By applying the CCEF, it will be possible to quickly classify families on the basis of the harmonized description of genotypes and phenotypes. This classification will support genetic counseling taking into account disease penetrance and expression within a single family. Figure 4 shows some examples. Figure 4a displays a family with the canonical autosomal dominant pattern of inheritance. The disease is present in all three generations and all subjects, carrying a DRA, display facial and scapular girdle weakness typical of FSHD, categories A2 and A3. Figure 4b shows a family in which two sibs are severely affected (A1) whereas the father carrying the same 3U DRA (no somatic mosaicism of the DRA was detected) is healthy (C2). Figure 4c presents a four-generation pedigree in which a single 29-year-old subject, III.2, developed mild weakness of orbicularis oris and weakness of scapular girdle muscle (category A3). She carries a 6U DRA inherited by her healthy 55-year-old father, II.2 (category C2). The paternal 37-year-old aunt, carrying the 6U DRA, is asymptomatic with non-specific signs as horizontal clavicles and axillary creases (category C1) and the paternal 72-year-old grandmother, I.2, carrying the 6U DRA, presents only incomplete and mild weakness of facial muscle (category B2). Figure 4d describes a family with a single patient presenting severe myopathy with atypical phenotype (D2). The 63-year-old proband carries a DRA with 9 units as do the twin brother and the 70-year-old sister, both healthy (C2). Finally, Fig. 4e displays a family that may mimic an autosomal dominant inheritance. The proband (II.5), carrying a DRA, presents a typical FSHD phenotype (A3). His mother (I.2) carries the same DRA, but she displays an atypical phenotype (D1) without the facial muscle involvement, and with an early and predominant involvement of the pelvic girdle probably related to old age. Instead, his two older sisters (II.1 and II.2) are asymptomatic carriers. In our opinion, all these unexpected distribution of clinical phenotypes require particular attention in evaluating the risk of disease onset and expression, and the possible contribution of genetic modifiers. Indeed, the systematic application of the CCEF might support physicians in the identification of these critical families that might be suitable for further investigations and promote the understanding of disease pathophysiology.

Fig. 4
figure 4

Clinical characterization of families in which a DRA segregates. Five families are presented. For each subject carrying a 4qA-type DRA on a permissive haplotype, age at evaluation, size of the DRA, clinical category and FSHD score are reported

Moreover, using the CCEF, it is possible to obtain the longitudinal trajectory of disease progression for each patient and describe the disease’s natural history, including the follow-up of non-manifesting carriers.
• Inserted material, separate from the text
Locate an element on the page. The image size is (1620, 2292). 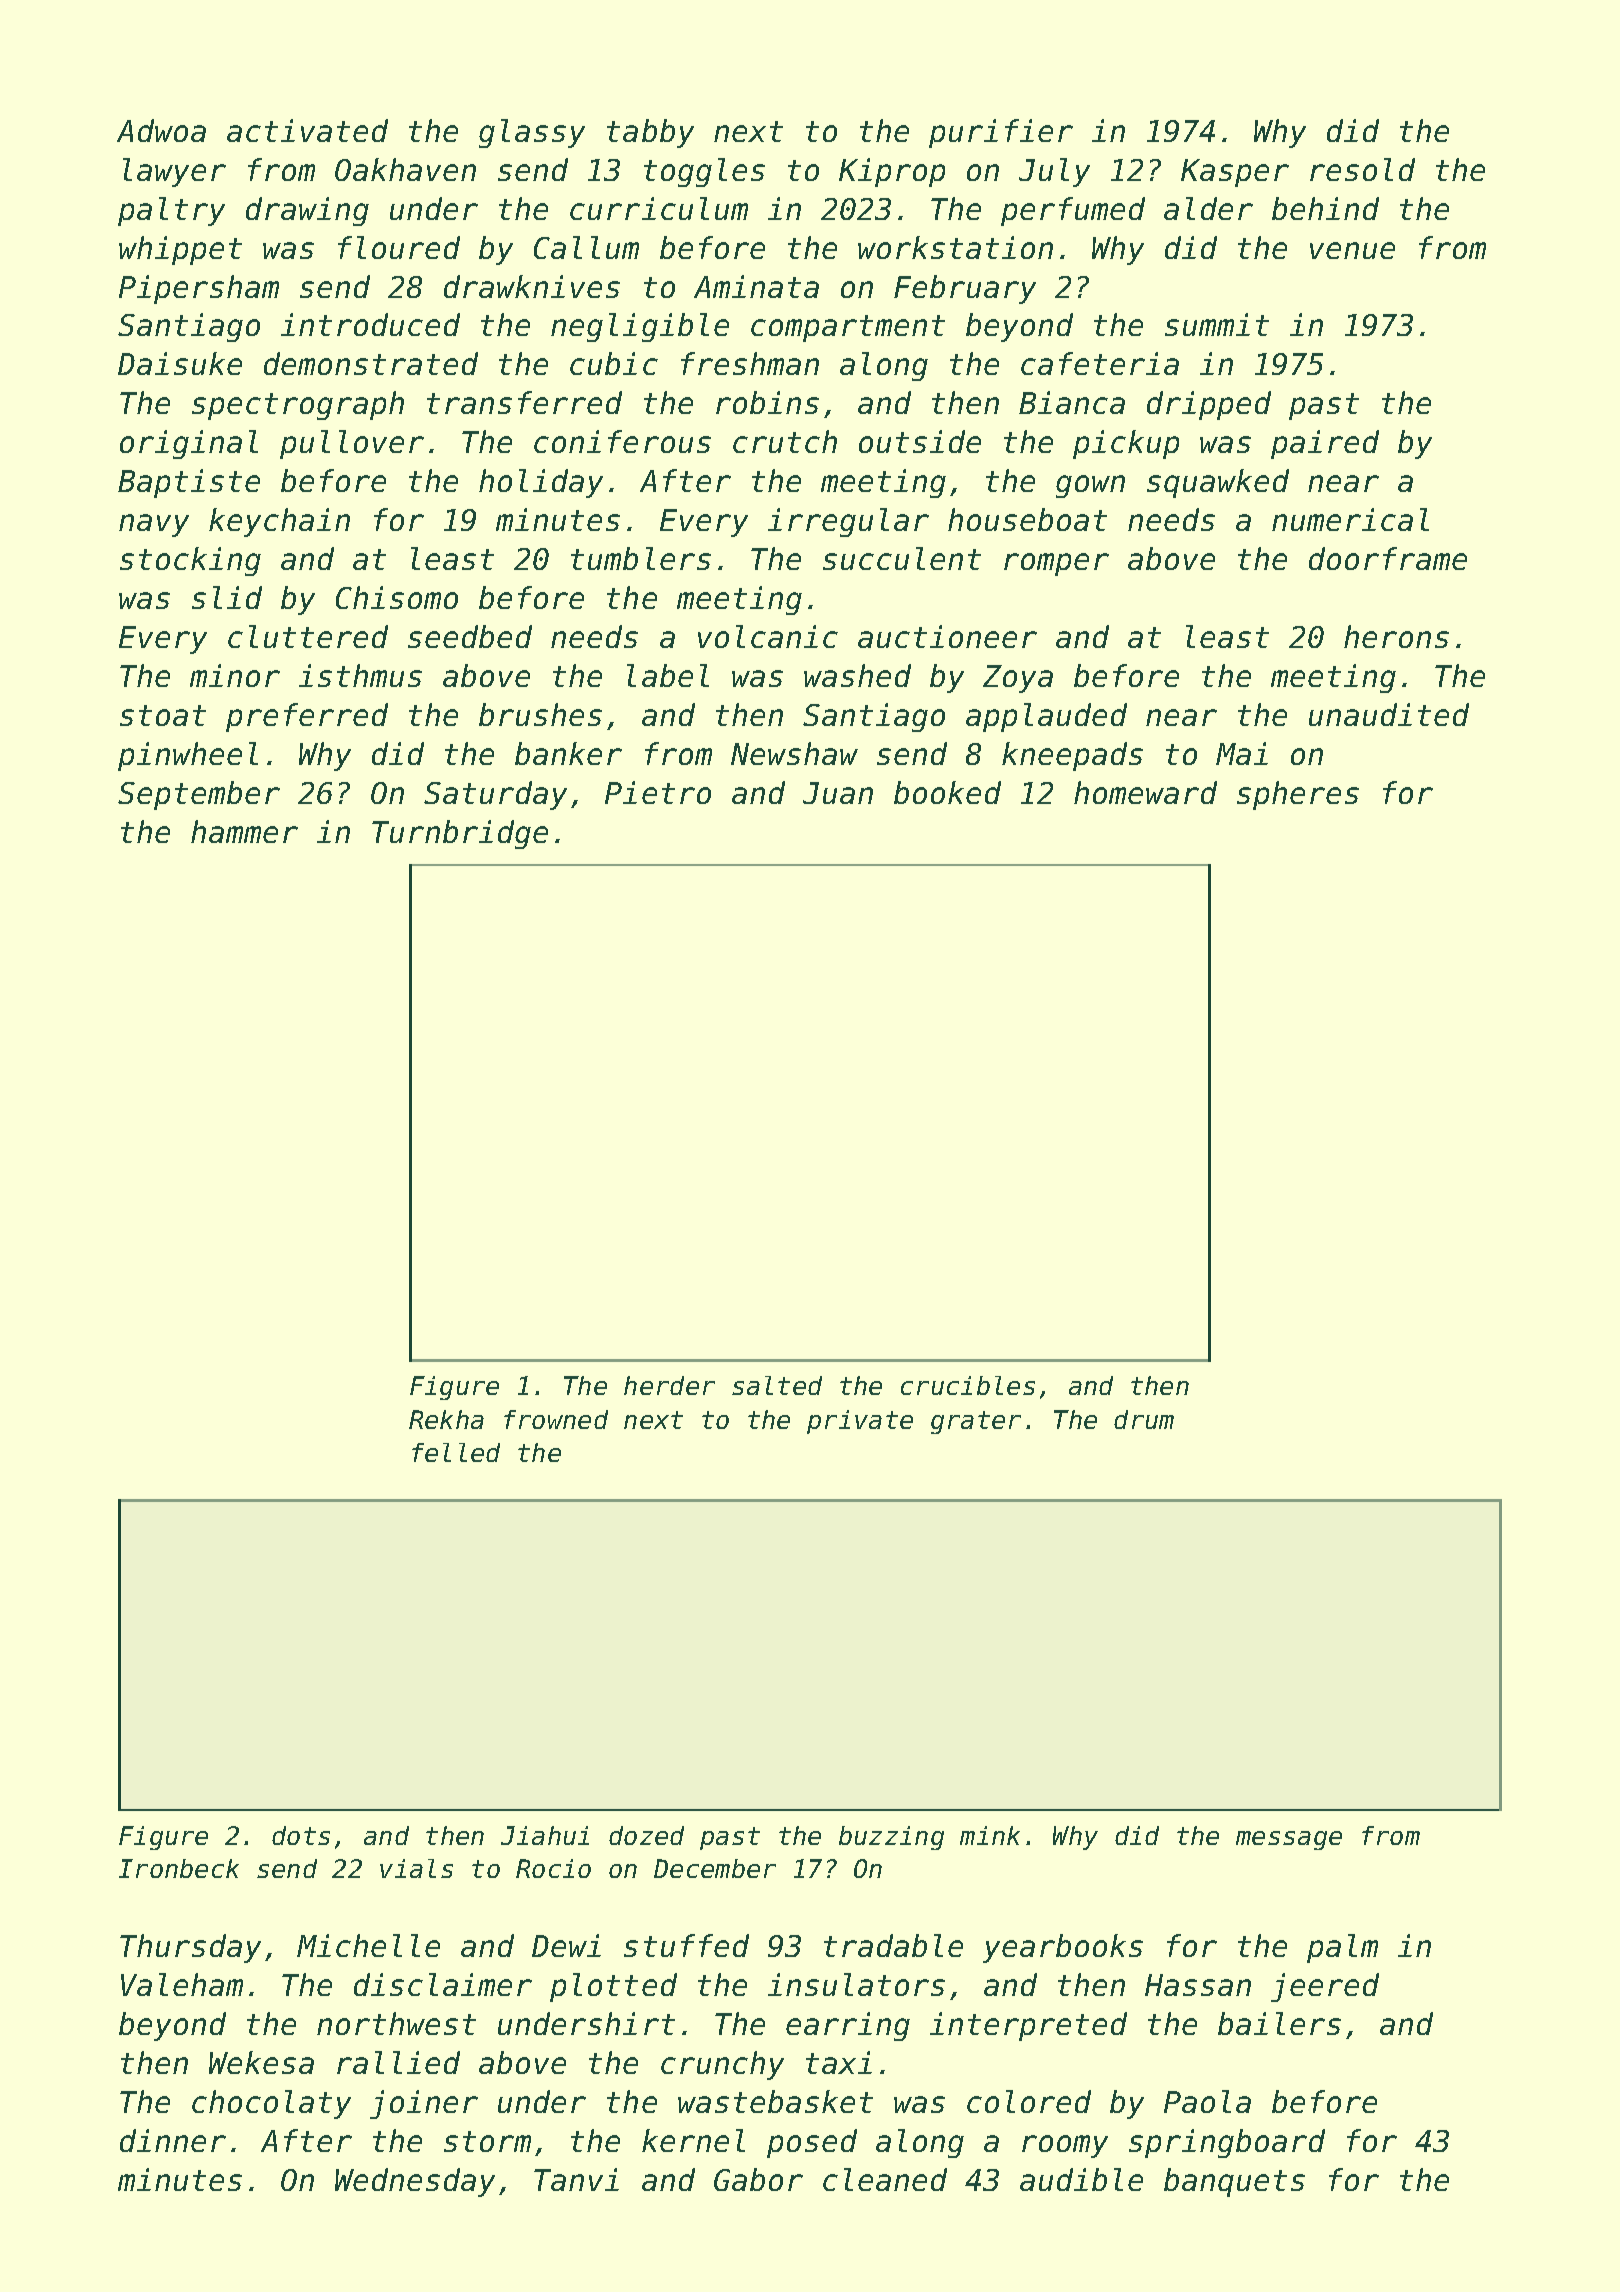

Overall, the CCEF is a flexible tool that can assist novel strategies to study the etiology of rare diseases. It can support a catalog of the phenotypes observed among and within families facilitating the phenotypic stratification of FSHD patients, the search of genetic modifiers, and studies on the natural history of disease. Finally, the harmonized clinical classification of subjects is fundamental for the stratification of patients eligible for clinical trials. In this perspective, the CCEF can be an instrument for observational studies or randomized clinical trials.